Tweaking molecules The university has a unique combination of resources to be a world leader in the emerging field of synthetic biology.

When Brandiff Caron received a grant from the Social Sciences and Humanities Research Council of Canada (SSHRC) to work with graduate students at Concordia’s Centre for Applied Synthetic Biology (CASB), he noticed an interesting pattern during his interviews.

Looking at how the social, ethical and legal implications of the students’ work entered into their lab experiences, the assistant professor at the Gina Cody School of Engineering and Computer Science and associate chair of the Centre for Engineering in Society asked each of the researchers to define synthetic biology.

“You’ll get as many answers to that question as individuals you ask, even from those who identify as people working in synthetic biology,” Caron says.

While a general definition may remain elusive for the emerging field, the consensus among Concordia researchers is that synthetic biology is the process of engineering novel biological systems to achieve specific functions that do not exist in nature. It’s a nascent, interdisciplinary field that brings together experts in biology, chemistry, engineering, mathematics and physics.

It’s also a research area where Concordia has emerged as a leader. The university is home to the Synthetic Biology Applications program (SynBioApps), Canada’s first Collaborative Research and Training Experience program, as well as Canada Research Chairs in Synthetic Biology, Bioinformatics Algorithms and Microbial Genomics. Investigators at the CASB also include Concordia University Research Chairs in Microbial Engineering and Synthetic Biology, and Optical Bio Microsystems.

A powerful combination of human and physical resources support Concordia’s significant role in the field. “All of this has built momentum where you hire a lot of new scientists, build new infrastructure and have a training program that attracts good students,” says Laurent Potvin-Trottier, assistant professor in the Department of Biology. “If you have good students, good scientists and good infrastructure, then you get good science.”
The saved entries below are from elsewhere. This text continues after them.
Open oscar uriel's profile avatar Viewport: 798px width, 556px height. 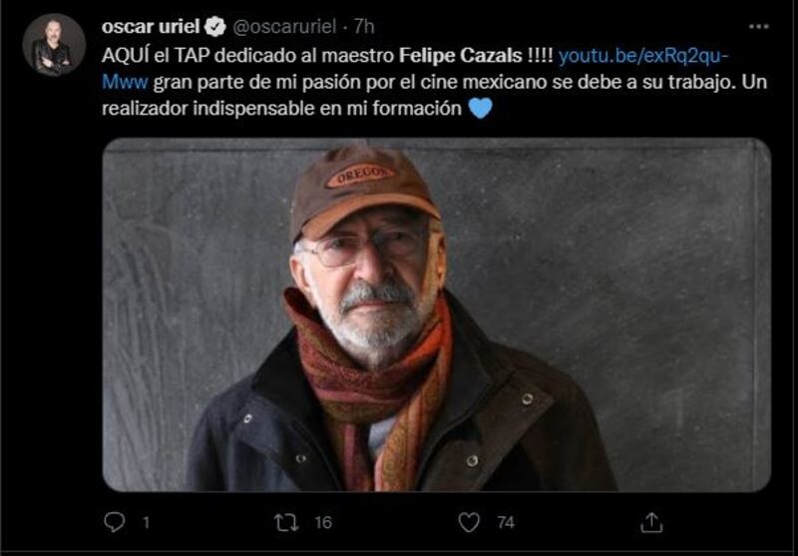pos(54,45)
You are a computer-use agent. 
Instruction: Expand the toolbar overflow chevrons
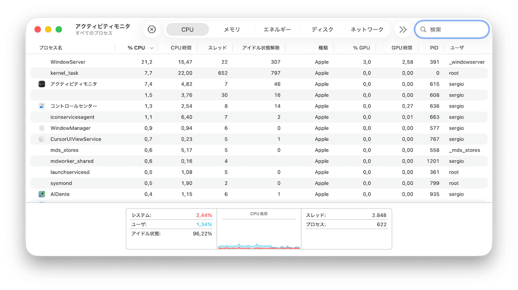[x=403, y=30]
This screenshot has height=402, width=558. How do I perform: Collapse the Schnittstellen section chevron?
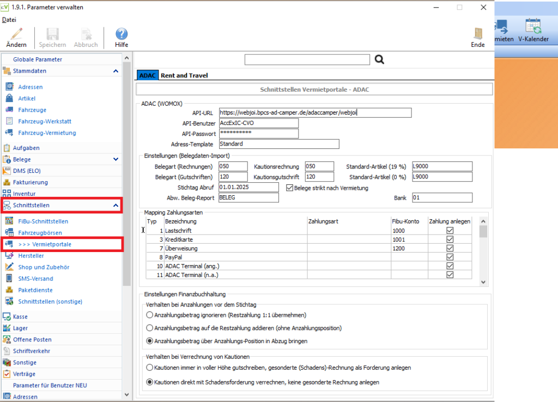pos(116,205)
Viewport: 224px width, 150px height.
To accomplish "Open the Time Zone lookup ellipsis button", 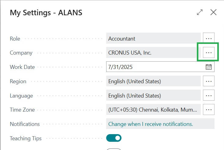I will 209,110.
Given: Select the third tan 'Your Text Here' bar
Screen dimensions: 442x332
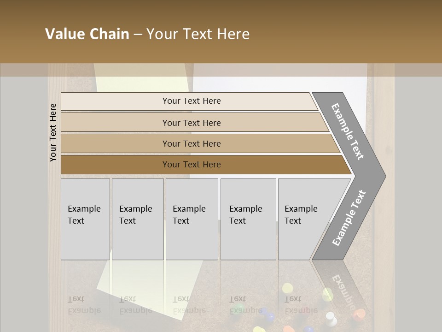Looking at the screenshot, I should tap(191, 144).
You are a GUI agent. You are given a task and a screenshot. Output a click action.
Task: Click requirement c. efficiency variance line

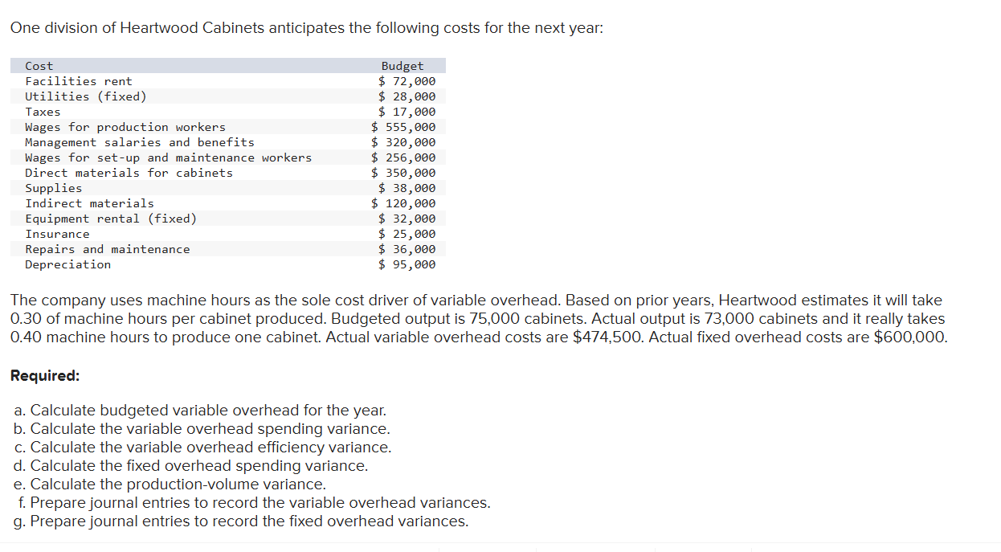pyautogui.click(x=202, y=448)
Steve Shih, assistant professor in the Department of Electrical and Computer Engineering Steve Shih and his team created a system to better find genes related to cancer and destroy them.

‘Immediate and obvious health benefits’

By turning biology into instruments and tools researchers can harness to achieve particular aims, the field has the potential to replicate systems that are of value to individuals around the world.

Caron notes that one of the most obvious areas where synthetic biology research provides major benefits is medicine.

“Once we can figure out how to replicate what happens naturally, we’re no longer reliant on often unsustainable and scarce naturally occurring resources,” he says. “The specific source for things like insulin and medications that have been around for a while are more precarious than people often realize.”

At Concordia, researchers are already demonstrating how their work can have extensive effects.

Steve Shih, assistant professor in the Department of Electrical and Computer Engineering, and his team at the Shih Microfluidics Laboratory created a system that integrates the automation of complex biology experiments to find genes related to cancer and kill them before they develop into the disease.

Meanwhile, David Kwan, assistant professor in the Department of Biology, focuses on using techniques in synthetic biology as a means of exploiting enzymes and developing them as tools that can help to produce therapeutics, bioplastics and biofuels.

Furthermore – where specific enzymes are related to diseases – Kwan and his team have devised new methods to identify drugs that target them within pathogenic microbes or tumour cells. This research could play an important role in fighting infectious diseases and cancers.

Kwan recently received a Petro-Canada Young Innovator Award for his exceptional research achievements at Concordia.

“Our ability to be able to synthesize these things has immediate and obvious health benefits to everyone,” Caron explains.

Beyond medicine, Caron says synthetic biologists can also significantly alter how we manufacture and synthesize materials like plastic so they can degrade more easily yet fulfill the same functions.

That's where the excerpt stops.